Lewis Acid-Promoted Site-Selective Transformation of Glycals for the Synthesis of 1,3-Annulated-2-deoxy Glycosides

Abstract

Deoxyglycosides represent an important class of bioactive molecules with broad medicinal significance. In this study, 1,3-annulated-2-deoxyglycosides were synthesized from glycals via a Lewis acid-mediated domino sequence. Unlike the classical Ferrier glycosylation, this work highlights the role of glycals in annulation reactions. Protected glycals such as acetylated d-galactal, d-arabinal, and l-fucal underwent highly regioselective glycosylation with external nucleophiles, affording 1,3-annulated-2-deoxyglycosides as the sole products.
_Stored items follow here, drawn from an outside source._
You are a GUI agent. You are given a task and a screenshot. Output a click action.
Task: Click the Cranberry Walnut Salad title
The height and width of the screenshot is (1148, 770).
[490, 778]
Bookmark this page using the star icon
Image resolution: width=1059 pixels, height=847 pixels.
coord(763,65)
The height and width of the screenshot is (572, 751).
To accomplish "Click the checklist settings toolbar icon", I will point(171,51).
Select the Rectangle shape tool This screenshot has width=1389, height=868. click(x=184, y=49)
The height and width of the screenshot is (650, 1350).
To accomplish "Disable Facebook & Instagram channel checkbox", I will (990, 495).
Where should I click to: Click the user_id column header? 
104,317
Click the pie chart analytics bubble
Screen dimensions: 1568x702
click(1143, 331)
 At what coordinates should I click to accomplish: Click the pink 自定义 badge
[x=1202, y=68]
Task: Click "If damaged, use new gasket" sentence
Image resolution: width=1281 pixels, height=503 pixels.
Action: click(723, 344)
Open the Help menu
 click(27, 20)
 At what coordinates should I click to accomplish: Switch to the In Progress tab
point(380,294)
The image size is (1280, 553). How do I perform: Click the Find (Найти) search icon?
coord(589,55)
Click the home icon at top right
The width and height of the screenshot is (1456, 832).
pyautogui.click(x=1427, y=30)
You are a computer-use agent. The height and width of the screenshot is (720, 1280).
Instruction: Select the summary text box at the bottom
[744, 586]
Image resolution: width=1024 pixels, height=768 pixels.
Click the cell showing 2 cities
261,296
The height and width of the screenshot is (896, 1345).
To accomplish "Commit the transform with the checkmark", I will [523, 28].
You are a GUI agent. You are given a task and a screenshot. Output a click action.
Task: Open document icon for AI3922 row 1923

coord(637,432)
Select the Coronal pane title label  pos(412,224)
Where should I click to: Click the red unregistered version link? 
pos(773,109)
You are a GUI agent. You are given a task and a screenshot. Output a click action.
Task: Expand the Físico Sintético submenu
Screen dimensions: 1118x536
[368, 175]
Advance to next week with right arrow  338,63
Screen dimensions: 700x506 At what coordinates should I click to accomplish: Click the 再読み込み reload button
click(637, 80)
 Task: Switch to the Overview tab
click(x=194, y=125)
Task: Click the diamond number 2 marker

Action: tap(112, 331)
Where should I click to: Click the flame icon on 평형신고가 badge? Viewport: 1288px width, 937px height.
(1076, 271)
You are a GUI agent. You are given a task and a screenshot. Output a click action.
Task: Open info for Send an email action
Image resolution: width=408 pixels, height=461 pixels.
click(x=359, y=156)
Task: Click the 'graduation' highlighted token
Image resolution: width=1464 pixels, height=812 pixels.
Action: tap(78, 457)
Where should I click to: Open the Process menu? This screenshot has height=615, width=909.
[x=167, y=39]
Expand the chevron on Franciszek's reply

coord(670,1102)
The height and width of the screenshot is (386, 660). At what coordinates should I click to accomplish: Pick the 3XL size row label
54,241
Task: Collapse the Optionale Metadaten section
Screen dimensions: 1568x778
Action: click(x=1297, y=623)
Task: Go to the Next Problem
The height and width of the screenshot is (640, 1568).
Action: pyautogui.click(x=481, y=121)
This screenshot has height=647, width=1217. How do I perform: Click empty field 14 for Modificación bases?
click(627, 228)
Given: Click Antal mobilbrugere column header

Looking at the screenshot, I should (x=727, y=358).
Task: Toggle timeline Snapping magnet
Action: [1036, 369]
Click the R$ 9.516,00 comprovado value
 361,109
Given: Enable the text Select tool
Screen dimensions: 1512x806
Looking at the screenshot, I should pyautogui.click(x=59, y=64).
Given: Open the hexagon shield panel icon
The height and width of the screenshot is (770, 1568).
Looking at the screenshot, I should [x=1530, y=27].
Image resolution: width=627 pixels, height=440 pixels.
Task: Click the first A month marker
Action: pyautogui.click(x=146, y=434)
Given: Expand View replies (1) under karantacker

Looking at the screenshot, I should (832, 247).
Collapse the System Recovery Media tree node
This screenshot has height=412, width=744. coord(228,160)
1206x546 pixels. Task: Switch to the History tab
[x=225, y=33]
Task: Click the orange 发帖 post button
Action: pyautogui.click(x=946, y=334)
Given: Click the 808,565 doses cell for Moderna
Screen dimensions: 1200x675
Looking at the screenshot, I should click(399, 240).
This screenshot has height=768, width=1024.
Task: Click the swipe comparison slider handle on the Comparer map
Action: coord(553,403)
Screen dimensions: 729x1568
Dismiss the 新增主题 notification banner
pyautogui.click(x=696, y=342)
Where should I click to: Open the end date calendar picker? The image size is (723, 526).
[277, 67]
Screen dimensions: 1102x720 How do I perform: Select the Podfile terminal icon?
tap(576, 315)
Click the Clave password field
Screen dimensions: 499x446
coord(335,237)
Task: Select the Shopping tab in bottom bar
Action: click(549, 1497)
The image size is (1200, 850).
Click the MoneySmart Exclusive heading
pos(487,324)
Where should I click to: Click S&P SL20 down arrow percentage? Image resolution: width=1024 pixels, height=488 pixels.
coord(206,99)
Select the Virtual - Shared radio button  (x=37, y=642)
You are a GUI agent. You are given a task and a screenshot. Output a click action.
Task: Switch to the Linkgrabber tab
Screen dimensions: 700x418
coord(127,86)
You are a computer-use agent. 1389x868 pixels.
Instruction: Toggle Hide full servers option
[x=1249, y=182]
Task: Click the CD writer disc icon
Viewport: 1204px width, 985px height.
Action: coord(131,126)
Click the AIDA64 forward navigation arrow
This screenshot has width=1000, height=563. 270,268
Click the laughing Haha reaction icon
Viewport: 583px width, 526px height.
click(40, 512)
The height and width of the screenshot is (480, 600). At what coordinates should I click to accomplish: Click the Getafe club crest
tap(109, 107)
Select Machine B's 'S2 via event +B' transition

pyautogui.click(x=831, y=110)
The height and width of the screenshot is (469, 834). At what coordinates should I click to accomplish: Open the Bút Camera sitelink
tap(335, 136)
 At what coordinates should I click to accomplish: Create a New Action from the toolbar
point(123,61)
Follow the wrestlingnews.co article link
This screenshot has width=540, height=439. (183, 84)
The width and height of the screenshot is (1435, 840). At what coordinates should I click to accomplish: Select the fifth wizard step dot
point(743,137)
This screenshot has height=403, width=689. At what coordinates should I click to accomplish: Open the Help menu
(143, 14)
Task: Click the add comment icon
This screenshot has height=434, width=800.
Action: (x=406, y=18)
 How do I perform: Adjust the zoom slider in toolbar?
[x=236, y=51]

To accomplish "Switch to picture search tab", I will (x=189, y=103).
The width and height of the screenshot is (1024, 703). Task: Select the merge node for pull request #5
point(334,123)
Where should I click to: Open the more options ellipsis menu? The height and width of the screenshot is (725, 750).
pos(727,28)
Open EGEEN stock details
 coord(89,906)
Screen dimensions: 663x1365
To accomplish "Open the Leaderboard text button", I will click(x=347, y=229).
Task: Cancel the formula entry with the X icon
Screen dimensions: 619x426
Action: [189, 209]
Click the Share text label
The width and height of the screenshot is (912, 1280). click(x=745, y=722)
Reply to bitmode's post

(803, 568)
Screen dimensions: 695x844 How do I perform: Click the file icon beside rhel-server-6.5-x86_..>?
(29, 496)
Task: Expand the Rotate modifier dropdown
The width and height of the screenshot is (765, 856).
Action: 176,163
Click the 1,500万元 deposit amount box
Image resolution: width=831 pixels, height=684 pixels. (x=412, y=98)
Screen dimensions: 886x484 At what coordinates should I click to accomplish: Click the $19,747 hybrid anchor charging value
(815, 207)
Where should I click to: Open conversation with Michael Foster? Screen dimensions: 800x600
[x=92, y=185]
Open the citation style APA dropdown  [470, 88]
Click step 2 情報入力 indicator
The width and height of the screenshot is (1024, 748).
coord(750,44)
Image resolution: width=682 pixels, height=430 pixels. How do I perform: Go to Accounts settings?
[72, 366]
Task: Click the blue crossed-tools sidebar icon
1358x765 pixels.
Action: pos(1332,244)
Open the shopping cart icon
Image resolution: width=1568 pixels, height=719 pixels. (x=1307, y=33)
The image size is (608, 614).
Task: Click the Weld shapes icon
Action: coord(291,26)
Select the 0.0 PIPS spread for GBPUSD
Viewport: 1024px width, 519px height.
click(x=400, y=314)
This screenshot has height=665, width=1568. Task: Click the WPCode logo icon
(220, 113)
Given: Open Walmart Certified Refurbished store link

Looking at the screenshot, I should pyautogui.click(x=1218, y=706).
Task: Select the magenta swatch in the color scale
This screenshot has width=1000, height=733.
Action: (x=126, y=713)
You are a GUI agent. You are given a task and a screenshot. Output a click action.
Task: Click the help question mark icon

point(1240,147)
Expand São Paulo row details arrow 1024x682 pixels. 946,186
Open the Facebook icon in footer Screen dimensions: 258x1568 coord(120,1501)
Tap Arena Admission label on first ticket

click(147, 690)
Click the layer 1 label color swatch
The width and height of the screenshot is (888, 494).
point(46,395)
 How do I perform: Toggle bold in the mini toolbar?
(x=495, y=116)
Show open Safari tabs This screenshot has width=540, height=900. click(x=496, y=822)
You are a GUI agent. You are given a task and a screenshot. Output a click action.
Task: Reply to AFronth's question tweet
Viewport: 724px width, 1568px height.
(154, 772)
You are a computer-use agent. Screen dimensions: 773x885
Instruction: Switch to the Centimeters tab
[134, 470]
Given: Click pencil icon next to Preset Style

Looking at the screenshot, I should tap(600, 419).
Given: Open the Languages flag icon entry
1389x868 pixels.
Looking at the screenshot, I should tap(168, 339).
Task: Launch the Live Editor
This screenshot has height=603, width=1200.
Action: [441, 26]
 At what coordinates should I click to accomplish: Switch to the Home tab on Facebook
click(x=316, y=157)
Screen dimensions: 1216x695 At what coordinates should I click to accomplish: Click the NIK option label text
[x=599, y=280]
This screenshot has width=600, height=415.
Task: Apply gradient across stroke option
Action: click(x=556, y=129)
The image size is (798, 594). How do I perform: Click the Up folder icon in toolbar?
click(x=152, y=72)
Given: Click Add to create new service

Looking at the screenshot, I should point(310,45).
In contrast, glycals such as d-glucal, l-rhamnal, and d-xylal either failed to deliver the desired products under the same conditions or furnished them in lower yields. The substrate scope for 1,3-annulated-2-deoxyglycosides includes diverse protected glycals and acceptors, including 1-naphthols, 2-naphthols, phenols, and thionaphthalenes. Mechanistic investigations, supported by DFT calculations, revealed that the ortho positions of aromatic phenols preferentially attack the thermodynamically favorable C-3 position of the oxocarbenium ion rather than the anomeric center. These computational insights align with experimental observations, as a key reaction intermediate was isolated and characterized.